**** Material for this task ****

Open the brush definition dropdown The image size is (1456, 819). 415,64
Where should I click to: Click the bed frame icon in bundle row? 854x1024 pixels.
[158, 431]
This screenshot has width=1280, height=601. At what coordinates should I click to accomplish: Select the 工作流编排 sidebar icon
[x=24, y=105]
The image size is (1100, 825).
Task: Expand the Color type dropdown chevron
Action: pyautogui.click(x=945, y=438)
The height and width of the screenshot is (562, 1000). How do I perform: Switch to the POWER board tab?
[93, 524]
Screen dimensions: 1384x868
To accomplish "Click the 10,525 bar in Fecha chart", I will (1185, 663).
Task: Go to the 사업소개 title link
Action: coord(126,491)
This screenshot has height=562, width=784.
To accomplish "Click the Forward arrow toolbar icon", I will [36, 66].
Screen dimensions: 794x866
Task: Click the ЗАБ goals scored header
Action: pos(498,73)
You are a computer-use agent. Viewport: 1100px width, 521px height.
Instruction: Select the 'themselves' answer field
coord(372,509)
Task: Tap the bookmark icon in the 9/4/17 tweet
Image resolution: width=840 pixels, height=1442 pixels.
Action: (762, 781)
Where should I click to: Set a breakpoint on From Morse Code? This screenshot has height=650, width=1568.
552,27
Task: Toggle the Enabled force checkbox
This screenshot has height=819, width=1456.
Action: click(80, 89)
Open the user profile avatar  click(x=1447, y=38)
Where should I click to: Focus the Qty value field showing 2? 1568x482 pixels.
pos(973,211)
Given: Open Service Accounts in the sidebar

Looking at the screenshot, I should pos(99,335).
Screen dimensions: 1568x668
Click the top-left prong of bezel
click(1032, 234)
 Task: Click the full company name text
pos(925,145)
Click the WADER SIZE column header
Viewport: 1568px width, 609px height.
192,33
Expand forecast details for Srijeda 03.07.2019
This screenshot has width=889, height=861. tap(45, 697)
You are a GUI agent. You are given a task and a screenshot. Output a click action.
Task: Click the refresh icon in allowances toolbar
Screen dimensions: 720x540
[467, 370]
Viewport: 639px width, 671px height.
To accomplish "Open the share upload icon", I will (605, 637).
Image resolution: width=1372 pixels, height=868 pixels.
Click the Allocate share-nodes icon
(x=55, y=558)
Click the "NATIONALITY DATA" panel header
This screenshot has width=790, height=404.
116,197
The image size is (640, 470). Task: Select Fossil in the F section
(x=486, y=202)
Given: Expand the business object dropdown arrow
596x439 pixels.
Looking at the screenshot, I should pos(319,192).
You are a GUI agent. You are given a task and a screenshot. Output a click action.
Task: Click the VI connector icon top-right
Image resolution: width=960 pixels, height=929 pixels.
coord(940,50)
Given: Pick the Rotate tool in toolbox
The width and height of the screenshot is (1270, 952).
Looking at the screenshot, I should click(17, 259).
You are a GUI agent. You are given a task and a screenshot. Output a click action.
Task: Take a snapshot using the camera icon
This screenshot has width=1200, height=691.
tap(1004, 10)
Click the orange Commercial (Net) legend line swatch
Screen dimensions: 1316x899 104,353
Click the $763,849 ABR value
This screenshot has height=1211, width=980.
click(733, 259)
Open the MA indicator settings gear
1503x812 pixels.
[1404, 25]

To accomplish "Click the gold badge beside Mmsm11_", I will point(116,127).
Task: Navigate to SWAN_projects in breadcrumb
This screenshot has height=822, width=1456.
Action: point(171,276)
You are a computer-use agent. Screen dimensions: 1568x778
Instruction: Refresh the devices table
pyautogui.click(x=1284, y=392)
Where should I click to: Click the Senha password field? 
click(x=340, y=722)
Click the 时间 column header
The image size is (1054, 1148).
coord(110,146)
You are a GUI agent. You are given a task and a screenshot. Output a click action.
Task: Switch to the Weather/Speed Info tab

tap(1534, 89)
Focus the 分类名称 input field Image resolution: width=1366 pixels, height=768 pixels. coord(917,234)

****

## [To do]
Rewrite all of the records above, putting "Where do I click to" wherever "Where should I click to" occurs and leaving everything else unchanged.

## [Exercise result]
Open the brush definition dropdown The image size is (1456, 819). 415,64
Where do I click to: Click the bed frame icon in bundle row? 854x1024 pixels.
[158, 431]
This screenshot has width=1280, height=601. At what coordinates should I click to accomplish: Select the 工作流编排 sidebar icon
[x=24, y=105]
The image size is (1100, 825).
Task: Expand the Color type dropdown chevron
Action: pyautogui.click(x=945, y=438)
The height and width of the screenshot is (562, 1000). How do I perform: Switch to the POWER board tab?
[93, 524]
Screen dimensions: 1384x868
To accomplish "Click the 10,525 bar in Fecha chart", I will (1185, 663).
Task: Go to the 사업소개 title link
Action: coord(126,491)
This screenshot has height=562, width=784.
To accomplish "Click the Forward arrow toolbar icon", I will [36, 66].
Screen dimensions: 794x866
Task: Click the ЗАБ goals scored header
Action: pos(498,73)
You are a computer-use agent. Viewport: 1100px width, 521px height.
Instruction: Select the 'themselves' answer field
coord(372,509)
Task: Tap the bookmark icon in the 9/4/17 tweet
Image resolution: width=840 pixels, height=1442 pixels.
Action: (762, 781)
Where do I click to: Set a breakpoint on From Morse Code? This screenshot has height=650, width=1568.
552,27
Task: Toggle the Enabled force checkbox
This screenshot has height=819, width=1456.
Action: click(80, 89)
Open the user profile avatar  click(x=1447, y=38)
Where do I click to: Focus the Qty value field showing 2? 1568x482 pixels.
pos(973,211)
Given: Open Service Accounts in the sidebar

Looking at the screenshot, I should pos(99,335).
Screen dimensions: 1568x668
Click the top-left prong of bezel
click(1032, 234)
 Task: Click the full company name text
pos(925,145)
Click the WADER SIZE column header
Viewport: 1568px width, 609px height.
192,33
Expand forecast details for Srijeda 03.07.2019
This screenshot has width=889, height=861. tap(45, 697)
You are a GUI agent. You are given a task and a screenshot. Output a click action.
Task: Click the refresh icon in allowances toolbar
Screen dimensions: 720x540
[467, 370]
Viewport: 639px width, 671px height.
To accomplish "Open the share upload icon", I will (605, 637).
Image resolution: width=1372 pixels, height=868 pixels.
Click the Allocate share-nodes icon
(x=55, y=558)
Click the "NATIONALITY DATA" panel header
This screenshot has width=790, height=404.
116,197
The image size is (640, 470). Task: Select Fossil in the F section
(x=486, y=202)
Given: Expand the business object dropdown arrow
596x439 pixels.
Looking at the screenshot, I should pos(319,192).
You are a GUI agent. You are given a task and a screenshot. Output a click action.
Task: Click the VI connector icon top-right
Image resolution: width=960 pixels, height=929 pixels.
coord(940,50)
Given: Pick the Rotate tool in toolbox
The width and height of the screenshot is (1270, 952).
Looking at the screenshot, I should click(17, 259).
You are a GUI agent. You are given a task and a screenshot. Output a click action.
Task: Take a snapshot using the camera icon
This screenshot has width=1200, height=691.
tap(1004, 10)
Click the orange Commercial (Net) legend line swatch
Screen dimensions: 1316x899 104,353
Click the $763,849 ABR value
This screenshot has height=1211, width=980.
click(733, 259)
Open the MA indicator settings gear
1503x812 pixels.
[1404, 25]

To accomplish "Click the gold badge beside Mmsm11_", I will point(116,127).
Task: Navigate to SWAN_projects in breadcrumb
This screenshot has height=822, width=1456.
Action: point(171,276)
You are a computer-use agent. Screen dimensions: 1568x778
Instruction: Refresh the devices table
pyautogui.click(x=1284, y=392)
Where do I click to: Click the Senha password field? 
click(x=340, y=722)
Click the 时间 column header
The image size is (1054, 1148).
coord(110,146)
You are a GUI agent. You are given a task and a screenshot. Output a click action.
Task: Switch to the Weather/Speed Info tab

tap(1534, 89)
Focus the 分类名称 input field Image resolution: width=1366 pixels, height=768 pixels. coord(917,234)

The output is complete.